At our first machine-learning-themed hackathon, in New Orleans in 2015, we had fifteen hackers. TImes were hard in the industry. Few were willing or able to compe out and play. Well, it’s now clear that times have changed! After two epic ML hacks last year (in Paris and Houston), at which we hosted about 115 scientists, it’s clear this year is continuing the trend. Indeed, by the end of 2018 we expect to have welcomed at least 240 more digital scientists to hackathons in the US and Europe.

Conclusion: something remarkable is happening in our field.

The FORCE hackathon

Last Tuesday and Wednesday, Agile co-organized the FORCE Machine Learning Hackathon in Stavanger, Norway. FORCE is a cross-industry geoscience organization, coordinating meetings and research in subsurface. The event preceeded a 1-day symposium on the same theme: machine learning in geoscience. And it was spectacular.
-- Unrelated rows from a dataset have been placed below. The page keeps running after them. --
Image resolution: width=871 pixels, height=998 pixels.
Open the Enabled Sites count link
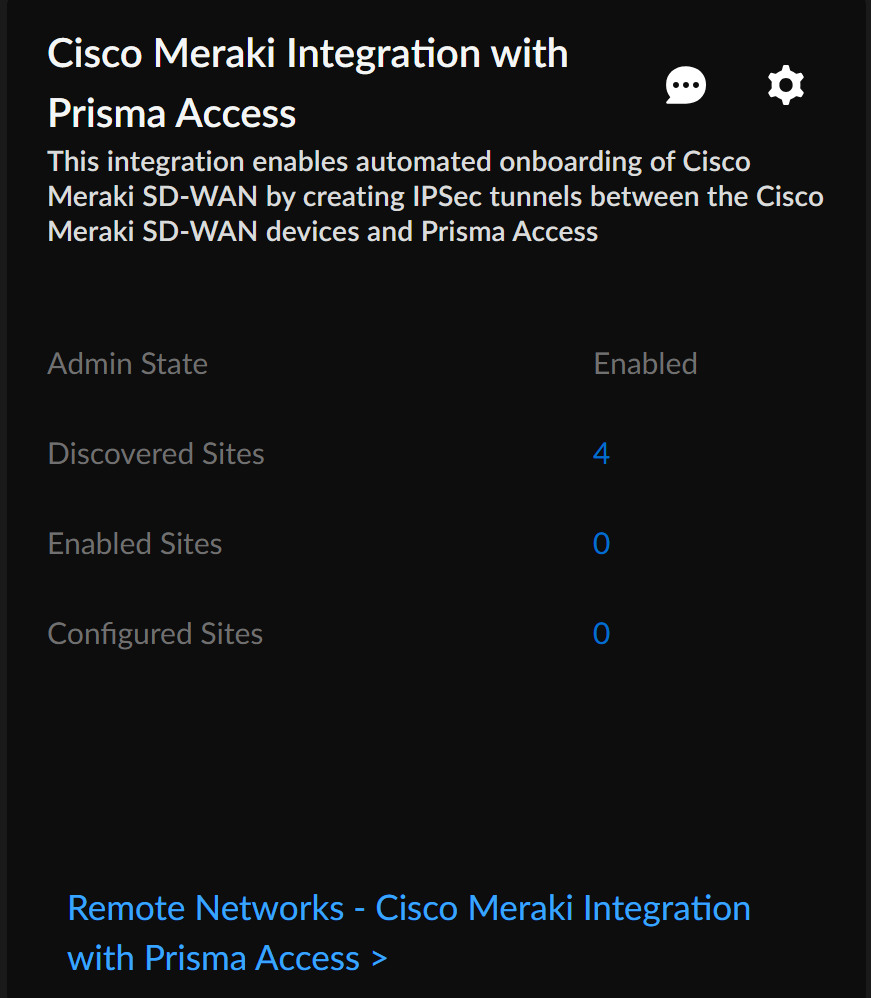click(x=601, y=544)
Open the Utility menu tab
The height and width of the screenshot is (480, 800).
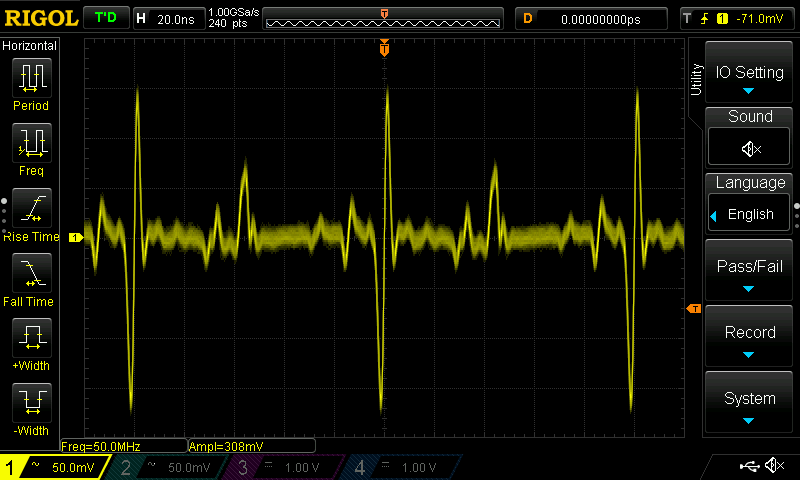696,80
Get a flavour of the spectacularness in Alessandro Amato’s beautiful photographs:

Fifty geoscientists and engineers spent two days at the Norwegian Petroleum Directorate (NPD) in Stavanger. Our hosts were welcoming, accommodating, and generous with the waffles. As usual, we gently nudged the participants into teams, and encouraged them to define projects and find data to work on. It always amazes me how smoothly this potentially daunting task goes; I think this says something about the purposefulness and resourcefulness of our community.

Here’s a quick run-down of the projects:

  • Biostrat! Geological ages from species counts.
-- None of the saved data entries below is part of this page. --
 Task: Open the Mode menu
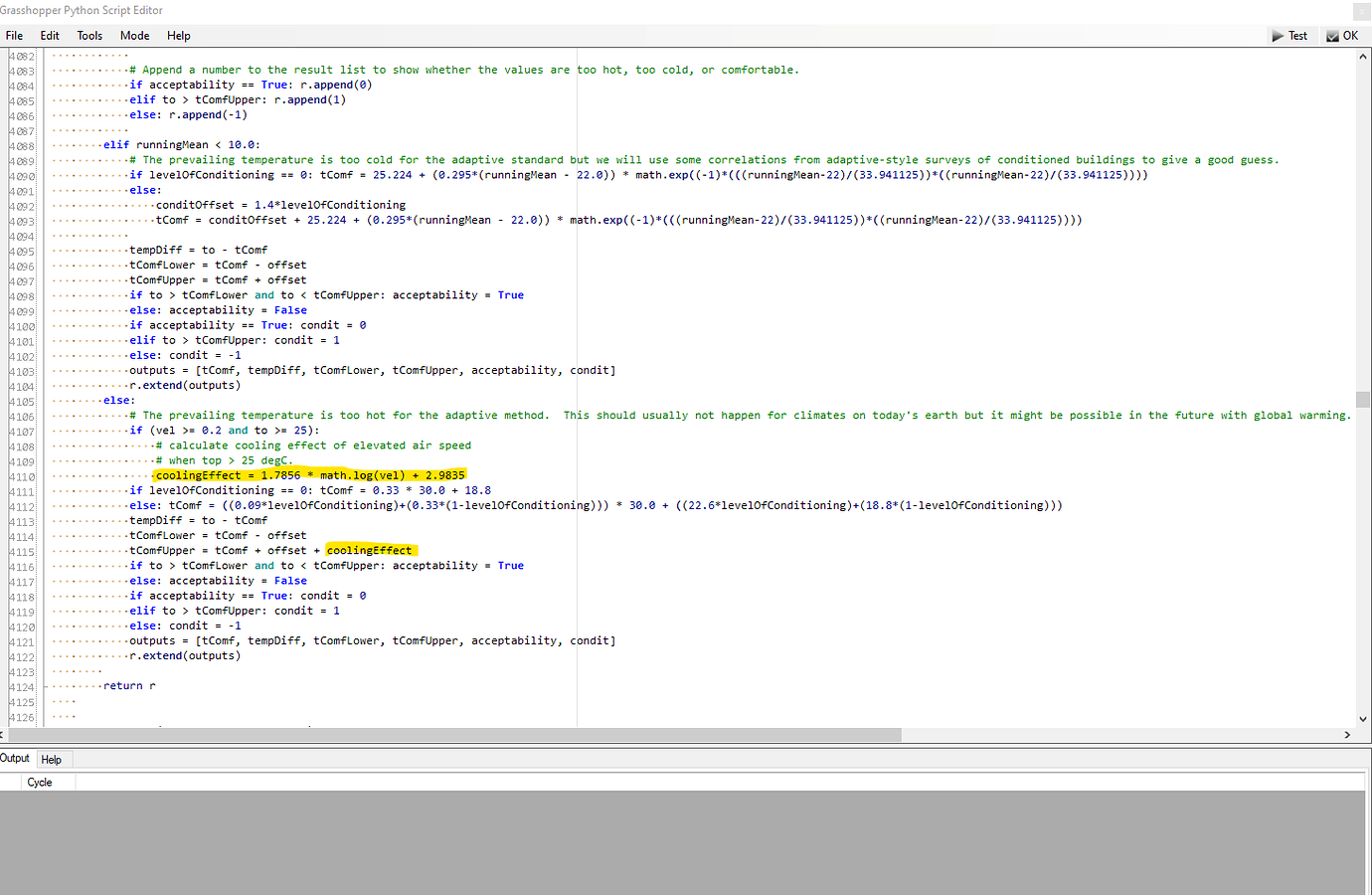click(134, 35)
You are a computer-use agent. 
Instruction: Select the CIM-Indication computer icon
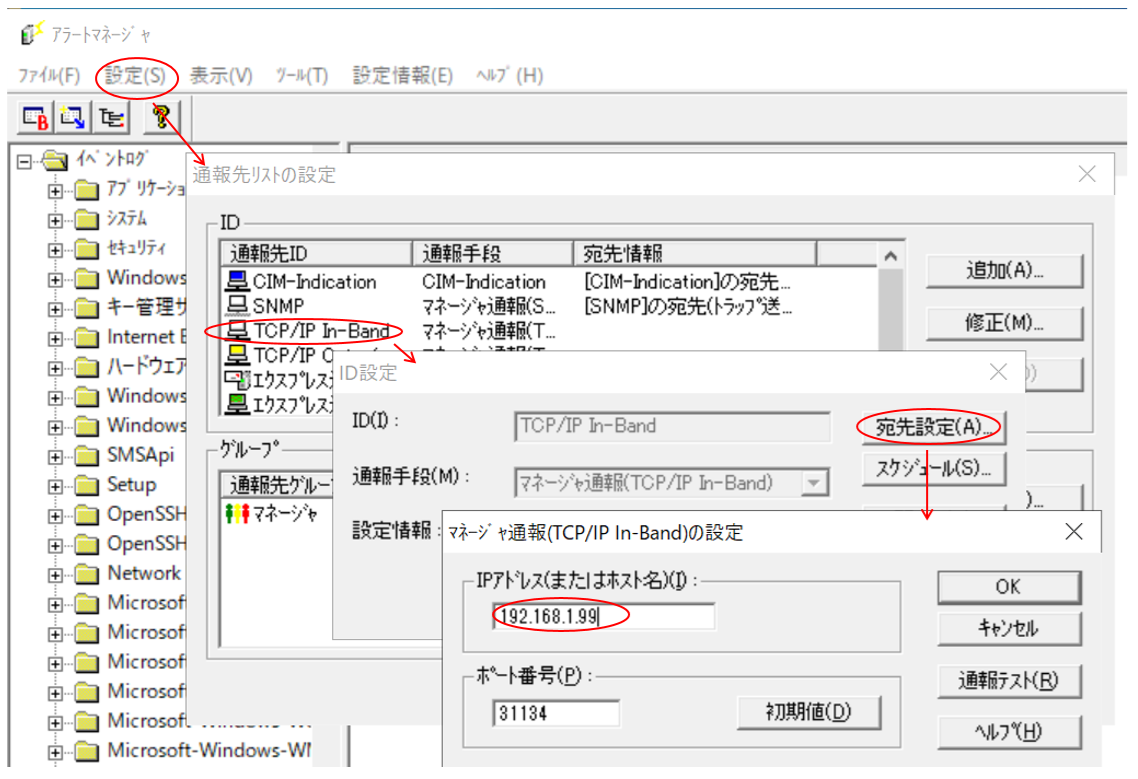tap(238, 282)
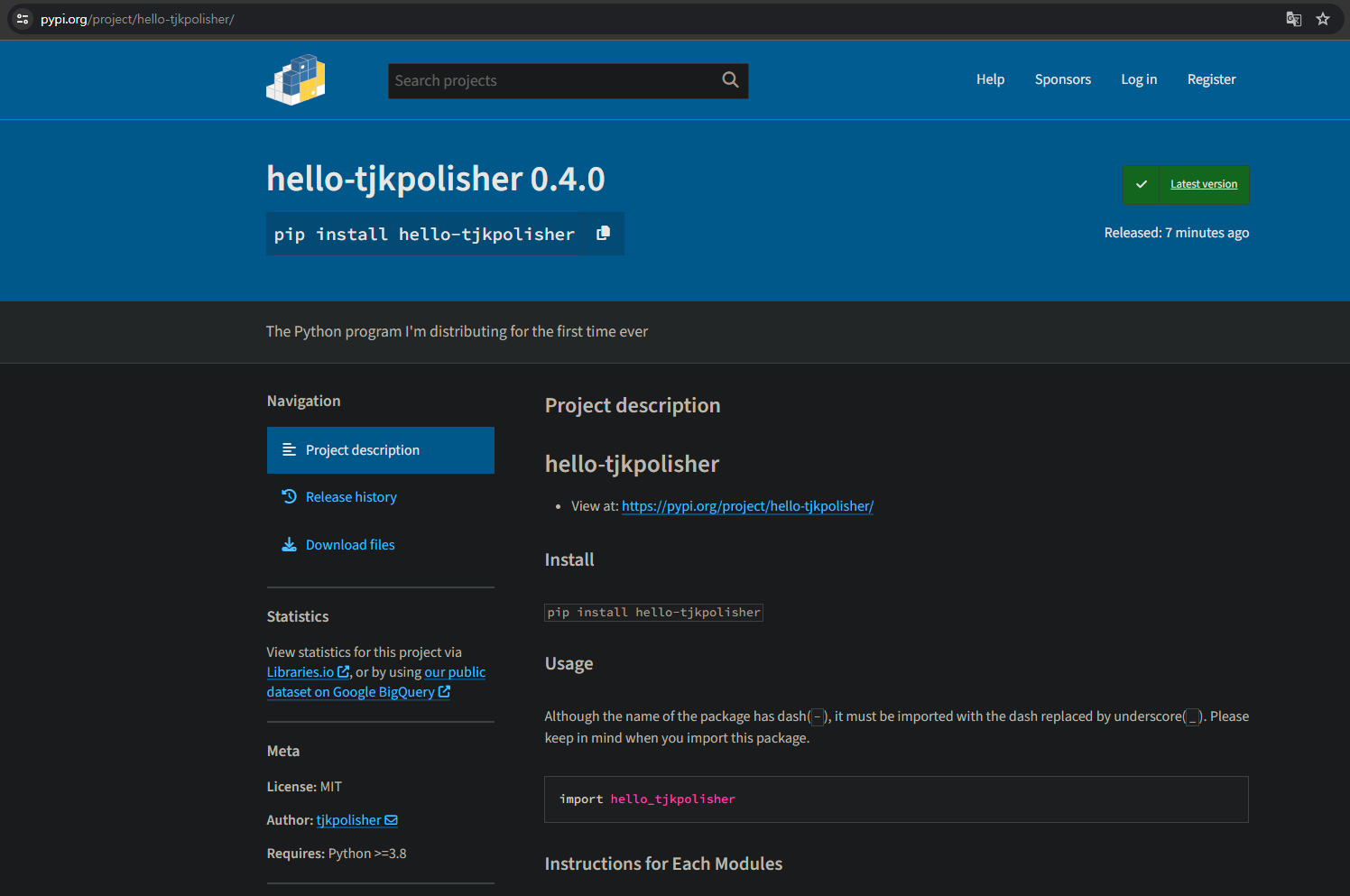Select Project description in navigation
Viewport: 1350px width, 896px height.
pos(362,449)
  • Lost in 4D Space. Pressure drawdown prediction.

  • Virtual Metering. Predicting wellhead pressure in real time.

  • 300 Wells. Extracting shows and uncertainty from well reports.

  • AVO ML. Unsupervised machine learning for more geological AVO.

  • Core Images. Grain size and lithology from core photos.

  • 4D Layers. Classification engine for 4D seismic data.

  • Gully Attack. Strat trap picking with deep reinforcement learning.

  • sketch2seis. Turning geological cartoons into seismic with pix2pix.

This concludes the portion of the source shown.